Je n’appellerai pas ça des informateurs, ce sont plutôt des lanceurs de petites alertes. Car les informateurs en police et gendarmerie donnent des renseignements en échange de quelque chose. Moi, ce que j’obtenais, était gratuit, je ne donnais rien en échange, je ne promettais rien. Ce sont des gens qui se battent pour un sport plus propre. C’est vraiment gratuit. Ce ne sont pas des informateurs, ce sont des gens qui en ont marre qu’il y ait de la triche, et qui donnent des petites informations pour lutter.
Y a-t-il une déception parfois devant la longueur des enquêtes ?
C’est le système judiciaire en général qui allonge les enquêtes. Ce n’est pas que pour le domaine sportif. D’autant que les enquêtes où personne n’est incarcéré ne sont pas prioritaires. Maintenant, on sait qu’on est dans une thématique particulière, où ce ne sont pas non plus des criminels… Il y a eu un changement récent, l’arrivée des CIRADE, qui seront normalement les futurs « enquêteurs ». Ils n’ont pas les mêmes prérogatives que nous, mais ils ont déjà les réseaux, les connaissances sportives. Certains sont passionnés, ils arrivent à de très bons résultats. Ce sont de très bons relais pour nous. Par exemple, j’ai bien travaillé avec Fabrice Dubois sur l’Occitanie, qui connaît les disciplines.
Quelle est la technique de travail pour une enquête type dopage ?
J’ai repris les archives des procédures de dopage qui étaient à notre disposition, j’ai fait une sorte de compilation des données, surtout dans le demi-fond, car il y avait de la matière. J’ai laissé ce travail pour mes successeurs. On retrouve des schémas qui se répètent, des notions de couples par exemple sur des athlètes à double nationalité, un entourage sportif douteux, des coachs, des gens qui n’ont pas des situations très claires. Il y a beaucoup de gens dans le milieu qui se prétendent agents et qui ne le sont pas, des gens qui chassent les primes avec des athlètes étrangers. Il y aurait un rôle de régulation plus sévère à jouer de la part des autorités sportives, puisque le fait de se prétendre agent sportif à tort est un délit.
Une enquête exige-t-elle d’entendre beaucoup de personnes ?
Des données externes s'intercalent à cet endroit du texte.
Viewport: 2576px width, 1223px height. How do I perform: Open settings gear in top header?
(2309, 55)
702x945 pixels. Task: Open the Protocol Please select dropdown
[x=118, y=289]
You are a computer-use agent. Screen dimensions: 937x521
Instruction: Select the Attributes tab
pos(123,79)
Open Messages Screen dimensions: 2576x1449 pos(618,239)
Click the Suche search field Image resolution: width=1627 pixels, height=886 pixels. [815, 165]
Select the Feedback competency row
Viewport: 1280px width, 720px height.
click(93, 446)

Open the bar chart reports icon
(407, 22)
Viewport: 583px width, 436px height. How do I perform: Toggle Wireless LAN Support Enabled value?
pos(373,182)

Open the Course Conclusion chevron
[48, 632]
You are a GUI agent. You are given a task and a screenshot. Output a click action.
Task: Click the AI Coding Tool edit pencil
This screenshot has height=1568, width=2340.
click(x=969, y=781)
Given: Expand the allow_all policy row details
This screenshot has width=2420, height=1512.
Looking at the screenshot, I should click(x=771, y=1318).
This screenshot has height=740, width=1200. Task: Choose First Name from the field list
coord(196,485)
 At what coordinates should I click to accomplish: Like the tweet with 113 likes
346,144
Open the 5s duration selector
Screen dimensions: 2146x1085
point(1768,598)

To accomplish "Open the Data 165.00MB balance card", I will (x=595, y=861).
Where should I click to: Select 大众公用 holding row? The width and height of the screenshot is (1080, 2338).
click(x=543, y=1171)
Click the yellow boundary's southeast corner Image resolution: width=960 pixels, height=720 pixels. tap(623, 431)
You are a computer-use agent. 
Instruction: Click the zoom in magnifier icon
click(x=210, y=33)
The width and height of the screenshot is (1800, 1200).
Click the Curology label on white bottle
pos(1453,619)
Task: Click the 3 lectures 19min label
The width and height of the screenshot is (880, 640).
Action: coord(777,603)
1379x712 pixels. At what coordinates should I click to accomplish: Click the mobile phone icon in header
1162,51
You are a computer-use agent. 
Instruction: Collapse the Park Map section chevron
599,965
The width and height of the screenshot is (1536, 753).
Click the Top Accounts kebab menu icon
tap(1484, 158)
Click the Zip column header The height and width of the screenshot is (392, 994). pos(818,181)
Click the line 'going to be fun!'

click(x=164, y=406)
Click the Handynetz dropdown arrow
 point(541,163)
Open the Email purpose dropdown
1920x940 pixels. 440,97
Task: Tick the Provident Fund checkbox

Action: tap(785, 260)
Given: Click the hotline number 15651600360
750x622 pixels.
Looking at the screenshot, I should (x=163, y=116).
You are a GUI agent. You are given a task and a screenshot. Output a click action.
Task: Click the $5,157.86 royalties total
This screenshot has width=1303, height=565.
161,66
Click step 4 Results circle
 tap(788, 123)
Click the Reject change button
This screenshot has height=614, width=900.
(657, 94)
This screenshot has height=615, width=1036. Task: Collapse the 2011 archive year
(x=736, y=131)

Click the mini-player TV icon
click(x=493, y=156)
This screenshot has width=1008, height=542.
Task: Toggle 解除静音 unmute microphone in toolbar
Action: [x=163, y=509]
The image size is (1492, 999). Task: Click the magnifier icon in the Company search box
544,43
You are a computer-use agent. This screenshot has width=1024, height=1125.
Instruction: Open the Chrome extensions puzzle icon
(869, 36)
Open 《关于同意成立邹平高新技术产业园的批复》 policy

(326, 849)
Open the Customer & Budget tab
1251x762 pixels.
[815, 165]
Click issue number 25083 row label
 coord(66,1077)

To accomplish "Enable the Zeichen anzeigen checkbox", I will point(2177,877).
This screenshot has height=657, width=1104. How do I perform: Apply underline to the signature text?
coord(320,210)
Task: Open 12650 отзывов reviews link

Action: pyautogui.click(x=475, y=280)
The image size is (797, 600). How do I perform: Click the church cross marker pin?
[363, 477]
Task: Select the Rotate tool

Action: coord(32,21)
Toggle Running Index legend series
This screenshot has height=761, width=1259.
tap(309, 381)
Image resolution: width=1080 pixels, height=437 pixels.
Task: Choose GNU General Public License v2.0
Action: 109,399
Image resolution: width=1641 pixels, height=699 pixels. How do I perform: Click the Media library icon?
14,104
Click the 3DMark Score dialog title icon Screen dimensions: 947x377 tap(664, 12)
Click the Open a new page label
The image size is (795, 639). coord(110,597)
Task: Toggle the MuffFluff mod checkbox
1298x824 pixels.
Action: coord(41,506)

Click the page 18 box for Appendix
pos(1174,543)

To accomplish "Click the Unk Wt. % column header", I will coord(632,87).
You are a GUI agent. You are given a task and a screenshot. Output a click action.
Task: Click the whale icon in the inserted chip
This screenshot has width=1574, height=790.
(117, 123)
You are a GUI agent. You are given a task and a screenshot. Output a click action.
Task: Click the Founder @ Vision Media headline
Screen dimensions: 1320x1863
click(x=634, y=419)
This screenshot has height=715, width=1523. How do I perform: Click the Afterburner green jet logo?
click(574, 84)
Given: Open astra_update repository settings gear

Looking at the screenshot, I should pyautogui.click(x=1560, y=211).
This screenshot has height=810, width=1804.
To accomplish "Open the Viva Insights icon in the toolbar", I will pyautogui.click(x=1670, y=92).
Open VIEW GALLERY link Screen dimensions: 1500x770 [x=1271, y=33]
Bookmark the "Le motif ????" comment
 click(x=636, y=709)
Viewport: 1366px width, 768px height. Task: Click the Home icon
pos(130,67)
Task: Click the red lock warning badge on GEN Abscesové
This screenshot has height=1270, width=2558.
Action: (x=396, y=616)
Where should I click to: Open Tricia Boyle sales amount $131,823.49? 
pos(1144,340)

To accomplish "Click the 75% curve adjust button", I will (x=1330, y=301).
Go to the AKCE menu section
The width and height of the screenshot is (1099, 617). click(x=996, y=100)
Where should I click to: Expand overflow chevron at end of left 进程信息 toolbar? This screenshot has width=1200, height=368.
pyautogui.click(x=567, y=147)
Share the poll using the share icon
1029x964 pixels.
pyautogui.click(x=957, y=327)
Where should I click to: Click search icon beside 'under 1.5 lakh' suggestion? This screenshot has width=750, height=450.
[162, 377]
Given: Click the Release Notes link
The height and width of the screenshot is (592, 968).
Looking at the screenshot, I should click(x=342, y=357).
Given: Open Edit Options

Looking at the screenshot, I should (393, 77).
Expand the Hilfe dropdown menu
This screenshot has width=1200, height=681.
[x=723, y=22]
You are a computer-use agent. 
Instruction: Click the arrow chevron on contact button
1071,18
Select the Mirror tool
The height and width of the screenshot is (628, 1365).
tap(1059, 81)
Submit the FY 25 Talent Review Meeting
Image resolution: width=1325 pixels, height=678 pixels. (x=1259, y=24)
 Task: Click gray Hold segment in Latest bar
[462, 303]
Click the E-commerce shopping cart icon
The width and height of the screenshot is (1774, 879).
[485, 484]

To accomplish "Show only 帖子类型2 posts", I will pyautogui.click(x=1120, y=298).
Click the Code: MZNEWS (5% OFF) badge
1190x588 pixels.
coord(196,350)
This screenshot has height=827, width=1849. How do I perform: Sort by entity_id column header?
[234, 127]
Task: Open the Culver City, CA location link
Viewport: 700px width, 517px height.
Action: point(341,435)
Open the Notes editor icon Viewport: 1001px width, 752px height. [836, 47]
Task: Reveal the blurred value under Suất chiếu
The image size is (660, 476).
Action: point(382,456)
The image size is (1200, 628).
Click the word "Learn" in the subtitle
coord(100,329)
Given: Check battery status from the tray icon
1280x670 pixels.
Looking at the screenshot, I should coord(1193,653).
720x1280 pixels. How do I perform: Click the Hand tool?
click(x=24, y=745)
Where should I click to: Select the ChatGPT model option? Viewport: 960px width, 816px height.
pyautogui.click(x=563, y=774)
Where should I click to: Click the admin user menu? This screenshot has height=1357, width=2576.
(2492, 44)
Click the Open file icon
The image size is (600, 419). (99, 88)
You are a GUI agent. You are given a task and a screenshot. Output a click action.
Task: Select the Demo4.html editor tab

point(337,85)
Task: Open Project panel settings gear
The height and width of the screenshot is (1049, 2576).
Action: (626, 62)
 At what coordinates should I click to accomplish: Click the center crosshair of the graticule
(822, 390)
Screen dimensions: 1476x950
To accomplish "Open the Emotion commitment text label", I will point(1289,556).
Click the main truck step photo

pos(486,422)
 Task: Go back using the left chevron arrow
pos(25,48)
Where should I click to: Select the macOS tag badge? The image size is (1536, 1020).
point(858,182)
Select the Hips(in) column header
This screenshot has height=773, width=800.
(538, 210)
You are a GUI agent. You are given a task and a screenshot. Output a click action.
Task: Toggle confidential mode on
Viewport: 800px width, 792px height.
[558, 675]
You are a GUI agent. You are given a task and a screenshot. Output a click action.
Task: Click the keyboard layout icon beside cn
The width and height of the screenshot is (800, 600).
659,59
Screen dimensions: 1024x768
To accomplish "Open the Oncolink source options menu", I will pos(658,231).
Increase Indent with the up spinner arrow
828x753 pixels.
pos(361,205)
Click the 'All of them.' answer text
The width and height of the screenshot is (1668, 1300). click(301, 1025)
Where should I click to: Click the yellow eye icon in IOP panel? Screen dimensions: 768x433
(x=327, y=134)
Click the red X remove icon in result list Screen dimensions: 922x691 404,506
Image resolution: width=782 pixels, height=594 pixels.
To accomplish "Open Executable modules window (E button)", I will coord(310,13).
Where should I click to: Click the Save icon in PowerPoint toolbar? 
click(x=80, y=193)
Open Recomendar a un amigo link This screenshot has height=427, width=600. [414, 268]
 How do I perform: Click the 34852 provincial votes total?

Oui. On doit travailler à charge et à décharge : on doit donc entendre l’environnement sportif, les différents clubs, les personnes fréquentées. Cela correspond à une enquête classique. On ne doit pas entendre seulement des personnes susceptibles d’apporter des informations intéressantes pour l’enquête, on doit aussi entendre des amis, qui vont les défendre. Pour avoir une enquête complète, il faut entendre des personnes des deux côtés, qui vont aussi la défendre. C’est le principe de l’impartialité, à charge et à décharge.
En dehors de l’athlétisme, sur quelles affaires as-tu travaillées ?
Sur le dopage de masse. C’est une problématique très importante, et plus étendue qu’on ne le croit. Dans les salles de musculation, on ne trouve pas de produits. Par contre, on s’aperçoit qu’autour de chaque grosse salle de musculation, gravite un vendeur de produits, souvent lié à des magasins de compléments alimentaires. C’est souvent une couverture pour eux. Des personnes créent carrément des laboratoires chez eux, en achetant des produits précurseurs, directement en Chine, et fabriquent des fioles injectables dans leur cuisine. Cela rapporte beaucoup d’argent. Le risque est que leur colis soit intercepté par les douanes, ils le contournent en faisant livrer à des tierces personnes. Ce sont des choses qui se sont beaucoup développées ces dernières années en France. Les normes sanitaires ne sont pas respectées, des produits injectables sont distribués par des gens qui prétendent connaître la physiologie du sport et qui sont très actifs sur des blogs privés ou publics, qui font la publicité des produits, et qui bannissent toutes les personnes critiquant leurs produits. Nous avons effectué plusieurs interpellations dans ce domaine. En fait, ce sont des dealers.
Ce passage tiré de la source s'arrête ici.